Using Primitive Methods in the Wilds page 1 of 1

A debris hut

Using primitive methods in the wilds

Ray Jardine

The debris hut shown above is one in which Jenny and I built and lived in for a week. This was during one of our wilderness excursions, this time in the North Cascades of Washington state.

On these type of trips we use debris huts in lieu of a quilt or sleeping bags. Basically it is the sleeping bag, having very thick walls made of natural materials to keep us warm. It is covered with bark shingles to shed the rain. The shingles are in turn covered with poles to prevent the wind from blowing them away.

When traveling between fixed camps, we slept in a bed of insulating oak leaves or other forest material.

What appears to be a sleeping bag around Jenny's shoulders is actually a small piece of buckskin. Note her feet sticking out of the leaves. When a person shifts during the night, the leaves are shoved out of position.

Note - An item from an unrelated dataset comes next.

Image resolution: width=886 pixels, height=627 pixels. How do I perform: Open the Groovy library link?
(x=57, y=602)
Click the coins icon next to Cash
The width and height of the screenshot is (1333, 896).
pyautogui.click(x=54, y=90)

We use this method only when traveling longer distances. typically we hike until late at night, then early the next morning we rise, disperse the leaves, and get moving again.

Tillering a self bow.

Here I am tillering a "self bow" made from a tree branch. The tillering process is done with a knife, either metal or stone, and insures that both arms of the bow pull evenly.

We have made several bows but use them only for target practice. We would not want to actually shoot an animal.

Roasting acorn meal

Natural cooking implements are very hard to come by in the wilds. Even a simple thing like boiling water can be difficult. Here, Jenny is roasting acorn meal on a hot rock.

Before discovering the many benefits of the raw lifestyle, we considered fire to be very important in our primitive outings. In winter we heated our home with a wood stove. So for two years running we lit the stove every morning and evening using the bow drill or hand drill.